Only the lower-triangular and diagonal elements (those for which the x-coordinate is greater than or equal to the y-coordinate) of each region’s counts are included in the returned data structure to prevent duplication of data.

lib5c.util.counts_superdict.make_pvalues_superdict(counts_superdict, distribution=<scipy.stats._continuous_distns.norm_gen object>, percentile_threshold=None)[source]

Makes a counts_superdict-like data structure containing automatically computed p-values for each replicate for each region. The counts within each region are modeled independently for each replicate using the distribution specified by the distribution kwarg. See lib5c.util.counts.calculate_regional_pvalues().

Parameters
  • counts_superdict (dict of counts dicts) – The counts for all replicates or conditions for which p-values should be computed. The keys are the replicate or condition names, the values are standard counts dicts containing the counts for that replicate. See lib5c.parsers.counts.load_counts() or lib5c.parsers.counts.load_primer_counts().

  • distribution (subclass of scipy.stats.rv_continuous) – The distribution to use when modeling the counts.

  • percentile_threshold (float between 0 and 100 or None) – If passed, the distribution kwarg is ignored and p-value modeling is skipped. Instead, the returned data struture will contain dummy p-values, which will be 0.0 whenever the peak passes the percentile threshold, and 1.0 otherwise.
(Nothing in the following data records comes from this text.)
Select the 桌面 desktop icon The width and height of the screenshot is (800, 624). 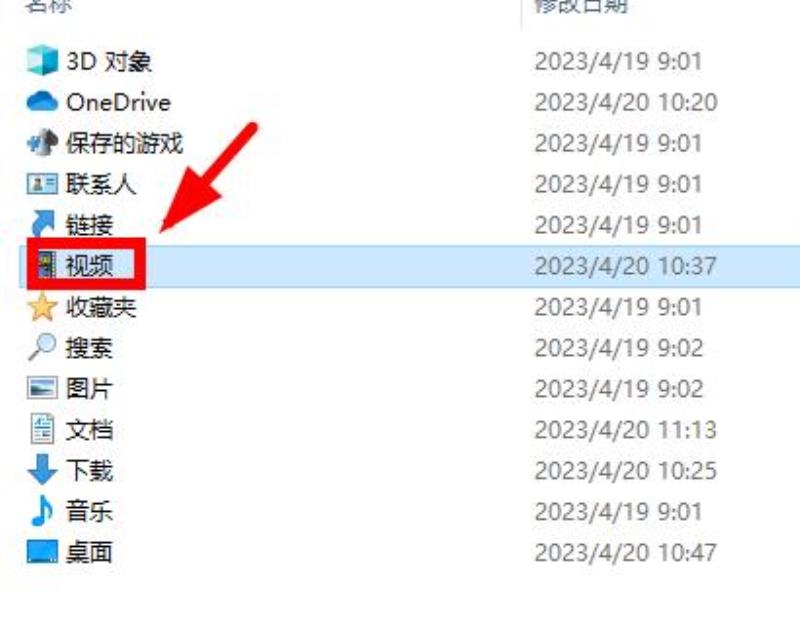point(42,552)
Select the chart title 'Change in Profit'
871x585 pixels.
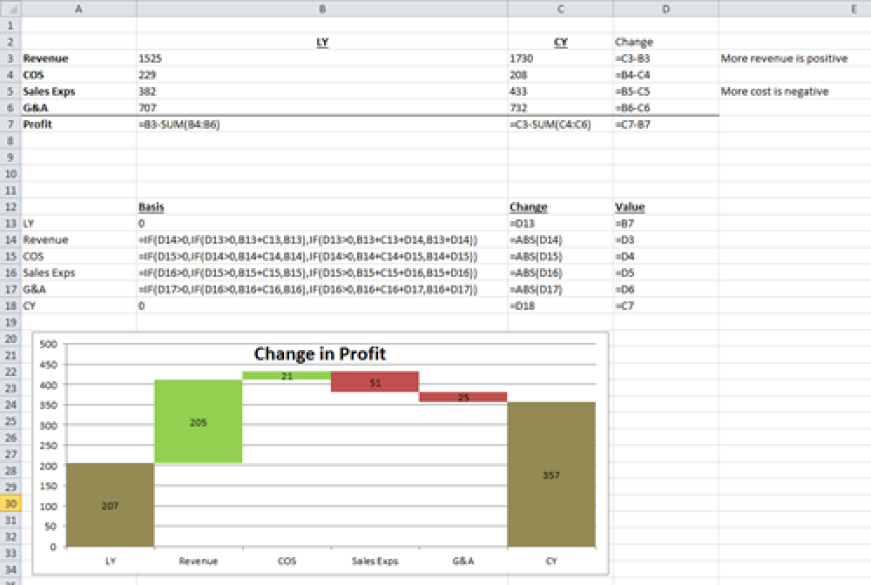click(319, 354)
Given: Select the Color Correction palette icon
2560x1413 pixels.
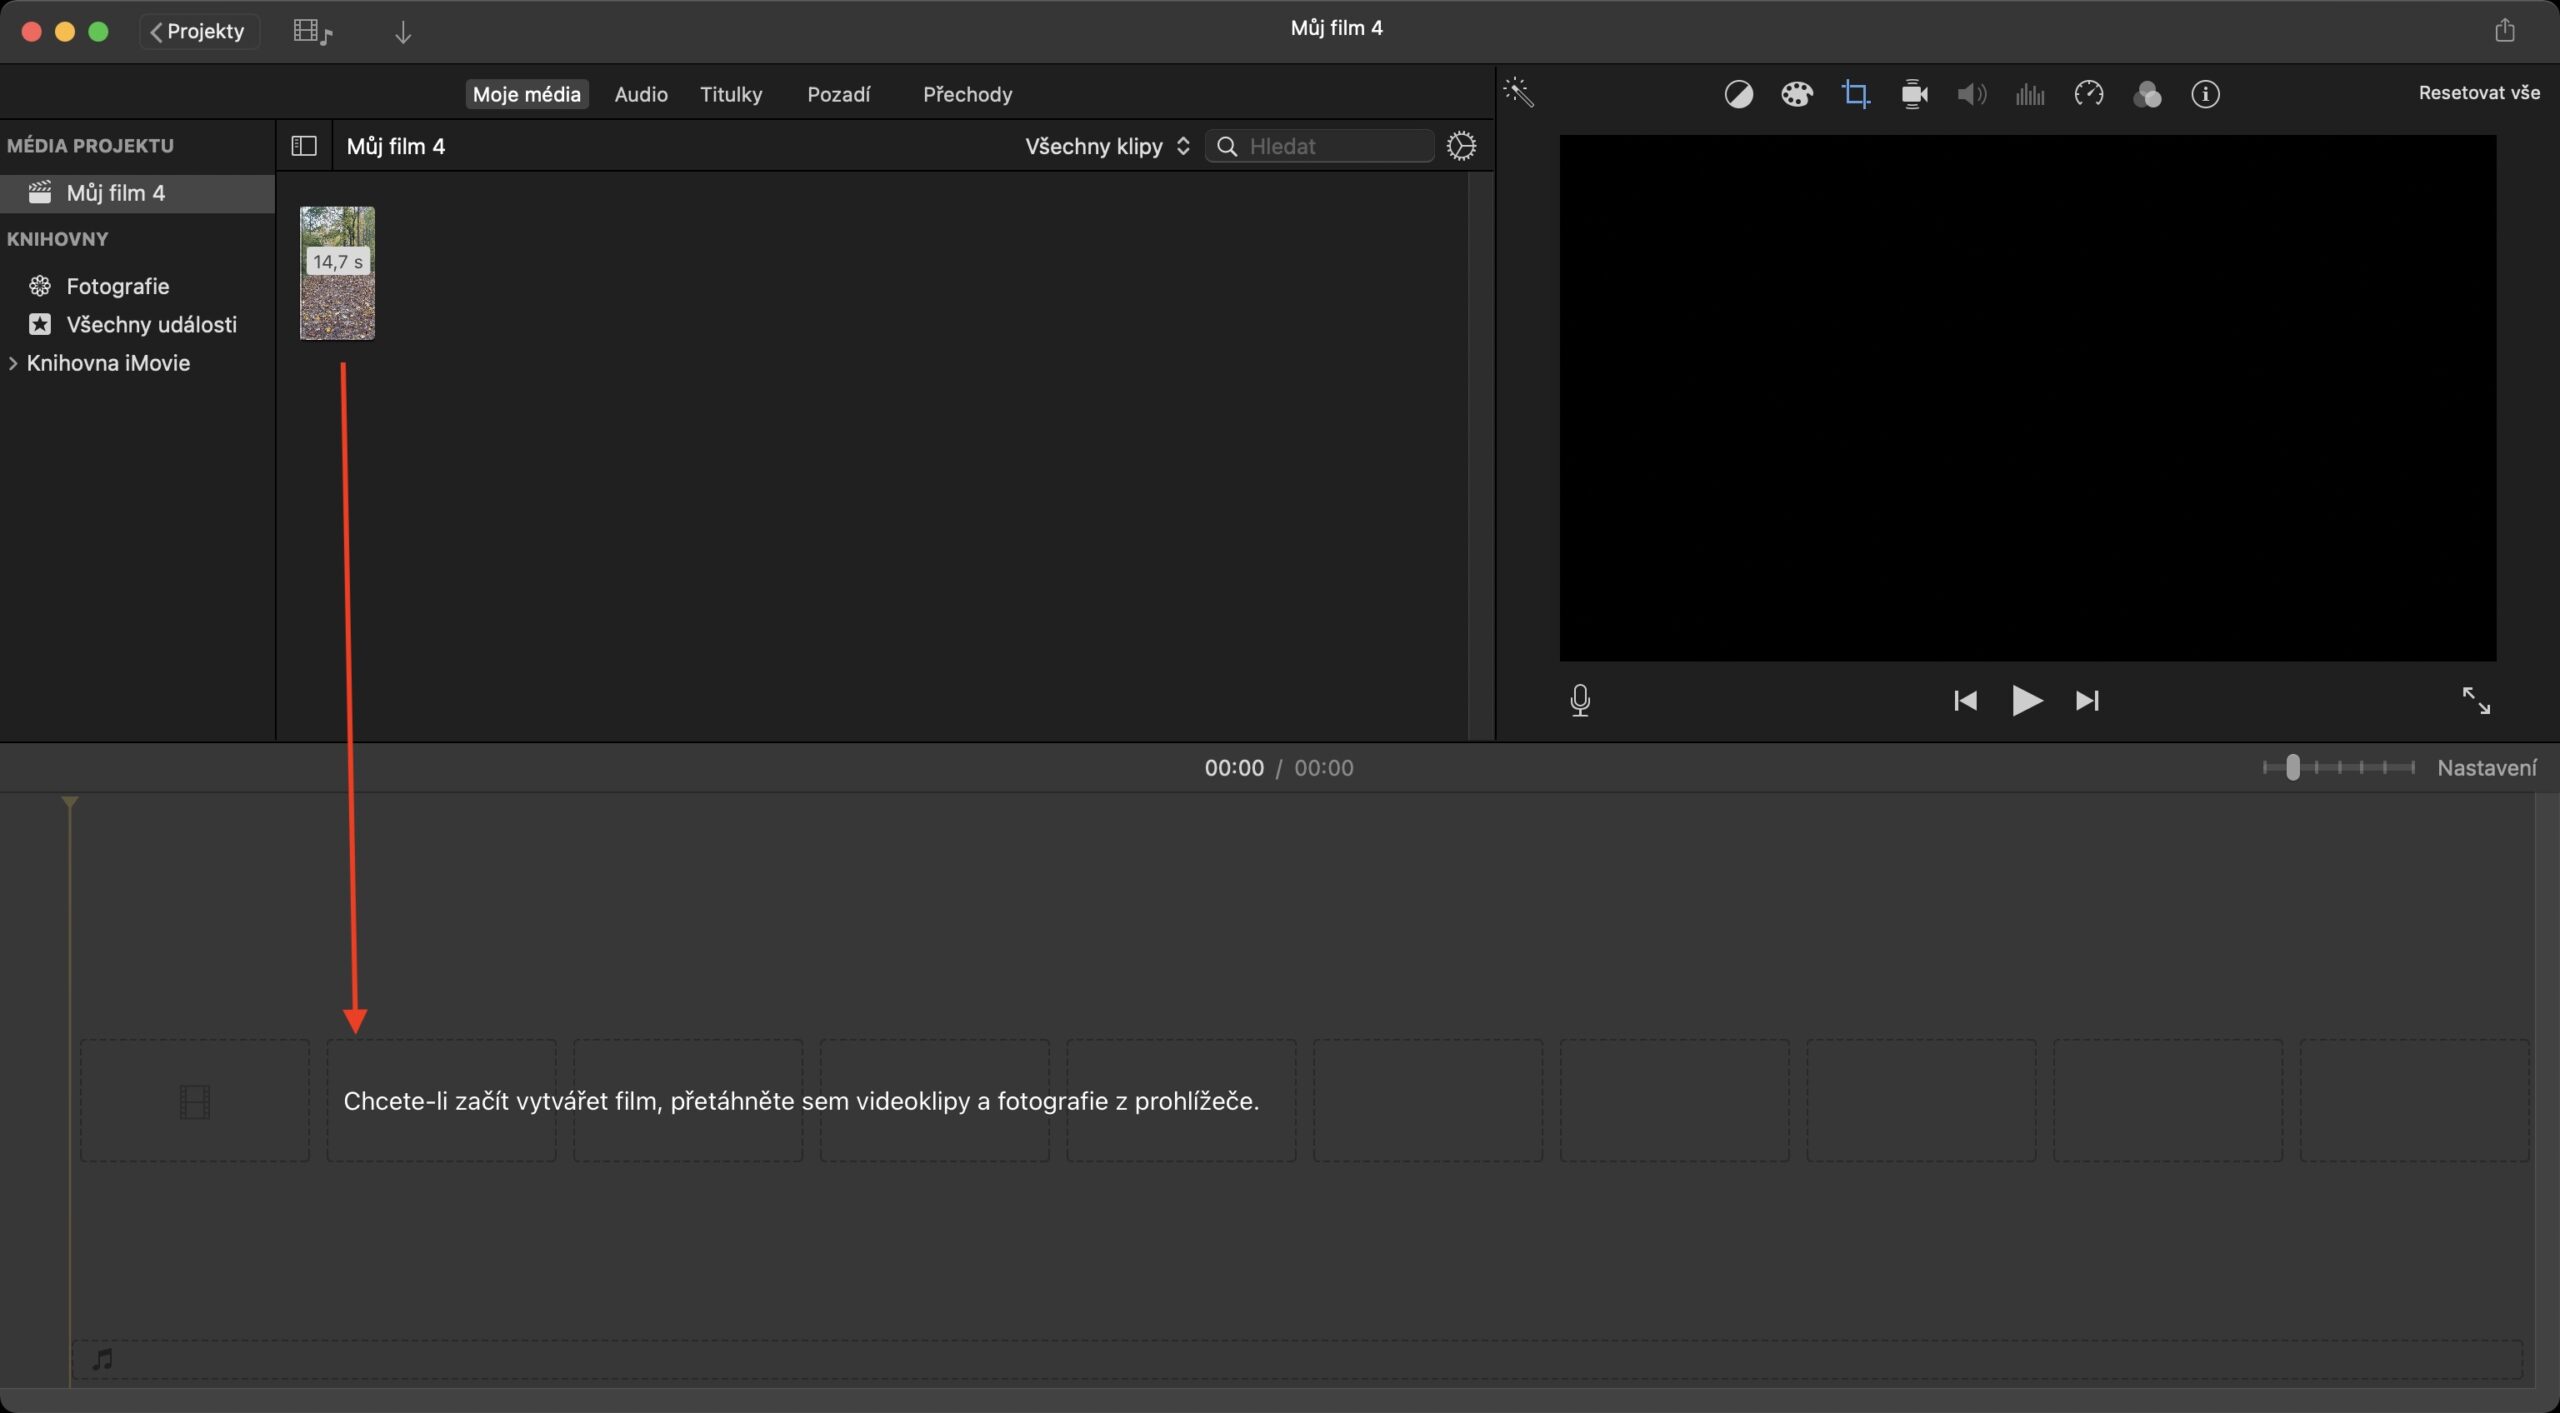Looking at the screenshot, I should click(x=1797, y=93).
This percentile threshold is applied independently for each region and each replicate.

Returns

A parallel data structure containing the corresponding p-values.

Return type

dict of counts dicts

lib5c.util.counts_superdict.matrix_to_counts_superdict(matrix, rep_order, region_order, pixelmap)[source]
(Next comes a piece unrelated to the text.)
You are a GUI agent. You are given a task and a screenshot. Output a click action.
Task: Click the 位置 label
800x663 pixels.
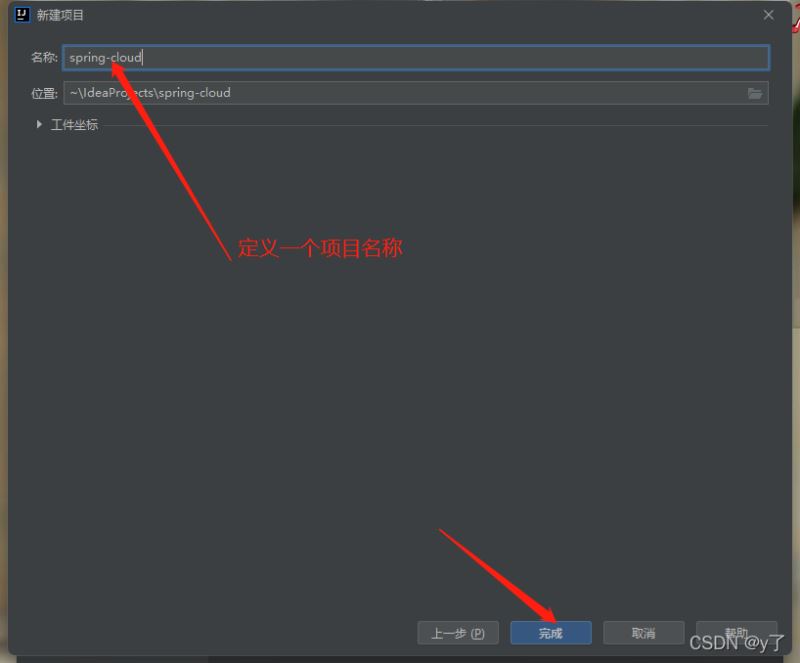[x=44, y=93]
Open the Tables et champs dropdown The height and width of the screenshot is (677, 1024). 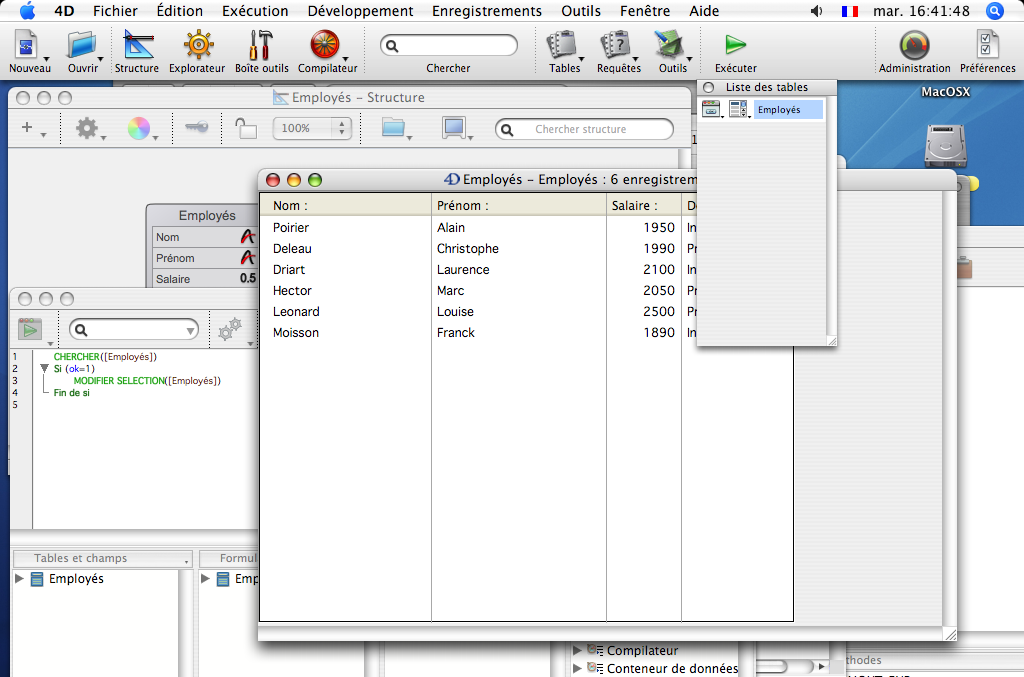[x=101, y=559]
Converts a matrix back into a counts_superdict structure.

Parameters
  • matrix (np.ndarray) – The matrix to convert to a counts superdict. The rows are replicates, the columns are bin-bin pairs or FFLJs.

  • rep_order (list of str) – The replicate names to use in the counts_superdict, in the order of the columns of matrix.

  • region_order (list of str) – The order in which the regions were concatenated down the rows of matrix.

  • pixelmap (pixelmap) – Needed to precompute the size of each region when preparing the counts_superdict.

Returns

The counts_superdict representation of the input matrix.

Return type

counts_superdict

Examples

>>> import numpy as np
>>> matrix = np.array([[1, 2, 3, 4, 8, 10],
...                    [3, 5, 6, 7, 9, np.nan]])
>>> rep_order = ['Rep1', 'Rep2']
>>> region_order = ['A', 'B']
>>> pixelmap = {'A': [{}, {}], 'B': [{}, {}]}
>>> counts_superdict = matrix_to_counts_superdict(
...     matrix, rep_order, region_order, pixelmap)
>>> list(sorted(counts_superdict.keys()))
['Rep1', 'Rep2']
>>> list(sorted(counts_superdict['Rep1'].keys()))
['A', 'B']
>>> list(sorted(counts_superdict['Rep2'].keys()))
['A', 'B']
>>> counts_superdict['Rep1']['A']
array([[1., 2.],
       [2., 3.]])
>>> counts_superdict['Rep1']['B']
array([[ 4.,  8.],
       [ 8., 10.]])
>>> counts_superdict['Rep2']['A']
array([[3., 5.],
       [5., 6.]])
>>> counts_superdict['Rep2']['B']
array([[ 7.,  9.],
       [ 9., nan]])